> **Short exercise**
How do the lines from the start of the data through the line holding "coord(1254,713)", inclusive, read if you replace "Click" with "Select" and leave everything else unchanged? Don't include the pictures in your answer.

> **Raw records**

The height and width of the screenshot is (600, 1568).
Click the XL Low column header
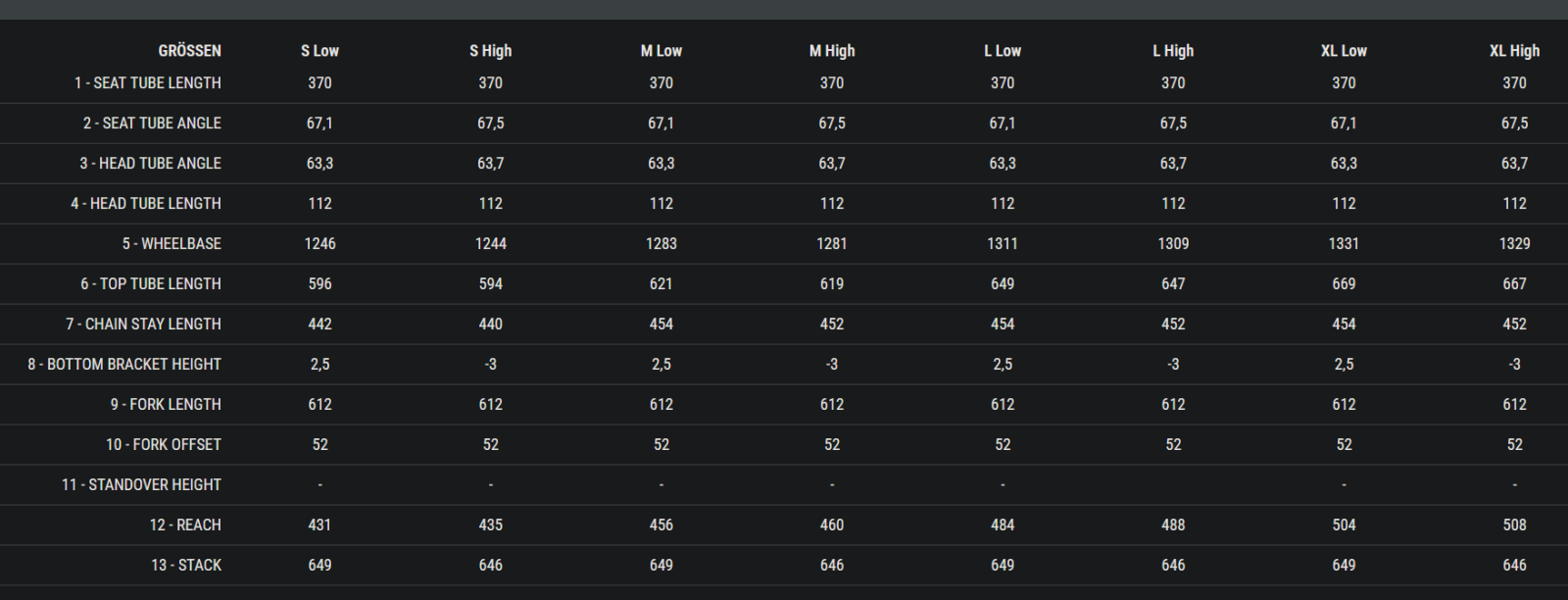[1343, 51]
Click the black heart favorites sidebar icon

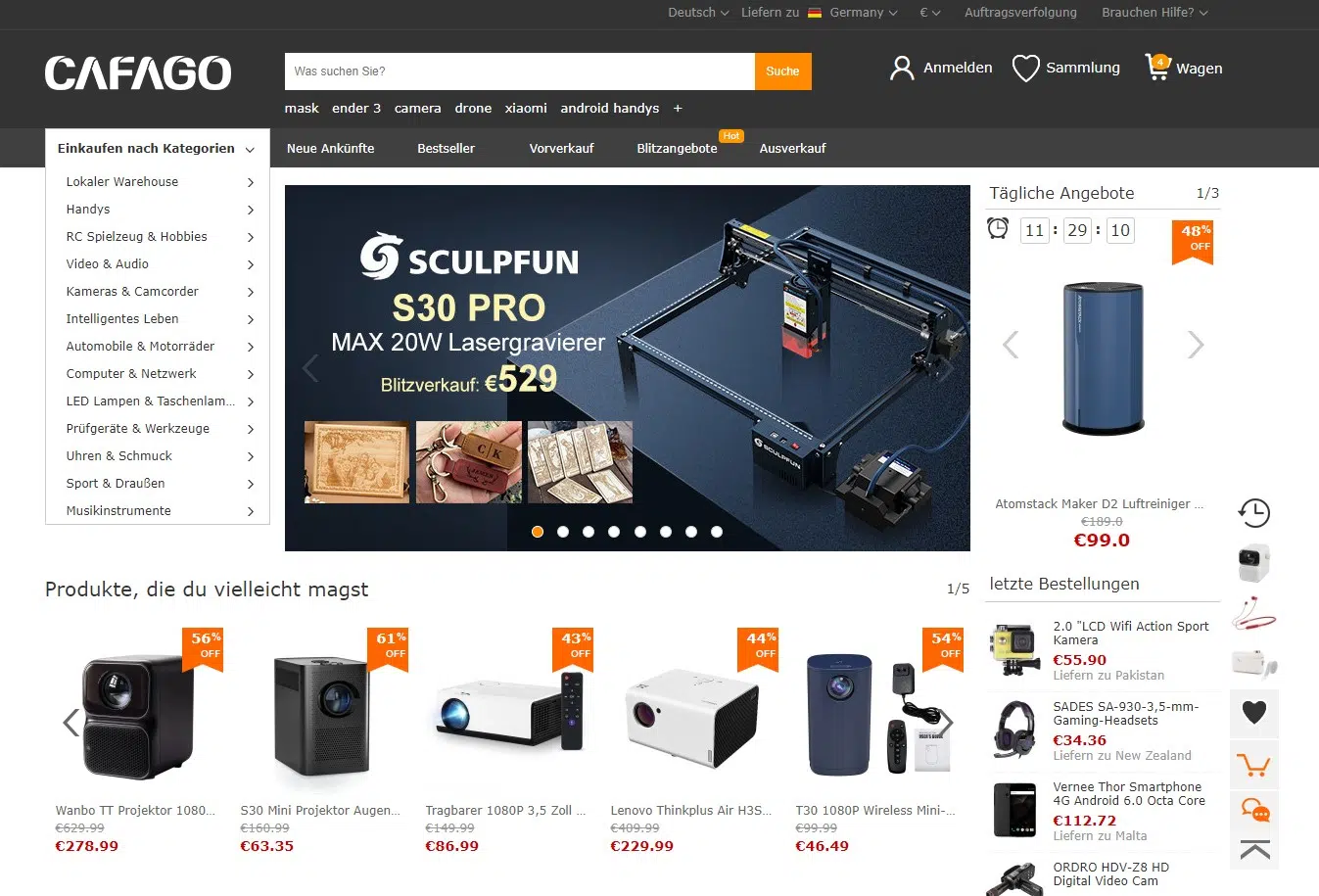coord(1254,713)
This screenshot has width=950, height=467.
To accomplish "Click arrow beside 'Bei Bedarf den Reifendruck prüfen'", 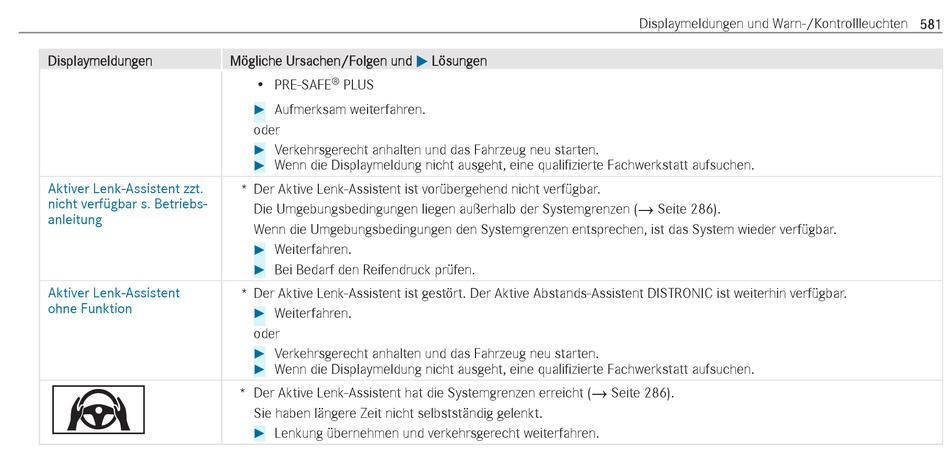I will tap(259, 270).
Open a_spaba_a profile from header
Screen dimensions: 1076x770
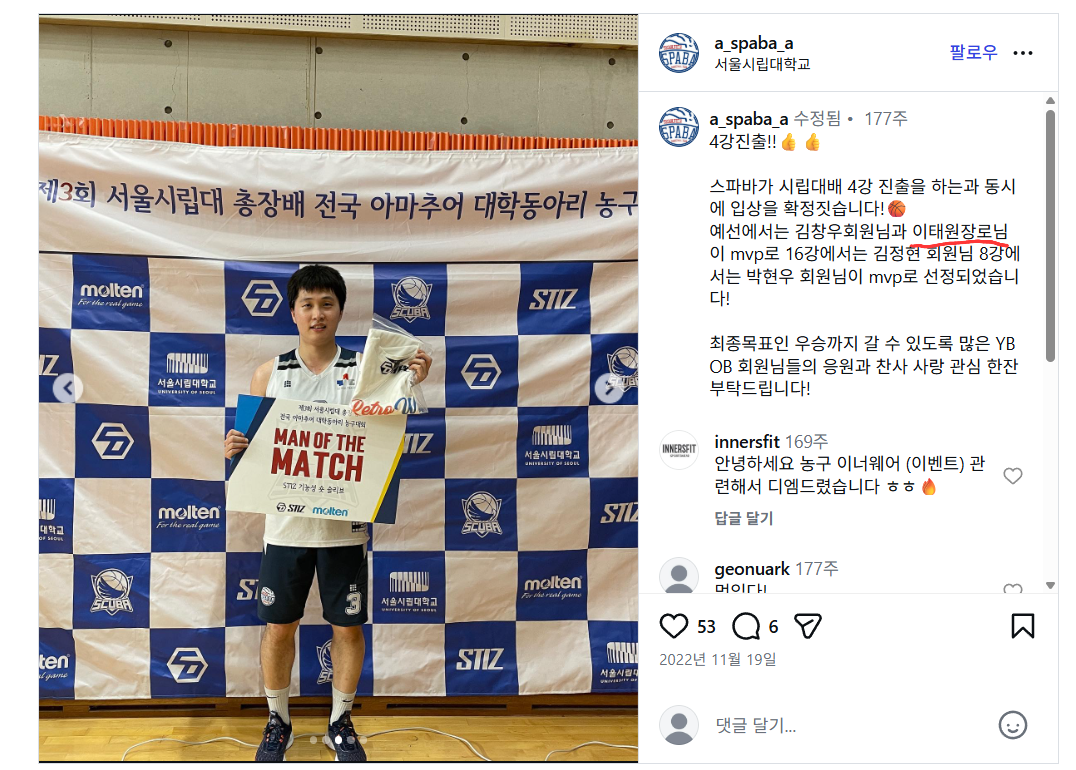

> **Answer to this task**
The height and width of the screenshot is (600, 1568).
Select the XL Low column header
[1343, 51]
Select the black heart favorites sidebar icon

coord(1254,713)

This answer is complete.